Barilla plus pasta (more protein) with sauteed chopped carrots and asparagus with mozzarella.
A lot of Indian recipes can be made vegetarian and healthy, so I'd look into that.
I love my milk + chocolate whey protein + pb2 + chia seeds shake.
Lentil soup (nummy.)0 -
Made this for dinner last night! A recipe of my own creation
I used nasoya light extra firm tofu, which brought the calorie totals per serving to around 450 for a very filling meal
Easy Thai Curry (makes two servings)
1lb of preferred protein or veggies (chicken, beef, chickpeas, tofu, whatever)
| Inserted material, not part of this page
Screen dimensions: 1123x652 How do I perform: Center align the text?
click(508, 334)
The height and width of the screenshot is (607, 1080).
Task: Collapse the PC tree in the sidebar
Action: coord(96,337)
1.5 tbsp curry paste of choice (I used panang, but you could use anything)
1/2 can light coconut milk
1 tbsp coconut oil
1 tbsp fish sauce
2 tbsp reduced sodium soy sauce
1/2 tbsp dark brown sugar
1/2 tbsp chopped fresh ginger
Shredded sweet thai basil
Cut up your meat and/or veggies and sear in a large sauce pan for around 3min. Toss in a mixture of your curry paste, coconut milk, and ginger. Allow to simmer for another 3min. Add soy sauce, sugar, and fish sauce and simmer until meat and veggies are fully cooked. Top with sweet thai basil during the last minute of cooking. Serve and enjoy!0 -
This is something I made up the other night when I was too tired to follow a recipe:
Quinoa Mac and Cheese
-Make quinoa
-Add veggies (I put in frozen edamame and broccoli)
-Add cheddar cheese
It was really yummy, almost like quinoa risotto, and it was really easy to make. I didn't really measure anything out of pure college student laziness, so you can just pick a ratio that works for you.0 -
Indian kidney beans curry and rice. My comfort food
I follow this recipe http://showmethecurry.com/daalsbeans/kidney-beans-curry-rajma.html with a few alterations, it's easier using canned beans0 -
I do, and I'm trying to figure out how to get my recipes into the data base without spending so much time. but it is a very tedious process.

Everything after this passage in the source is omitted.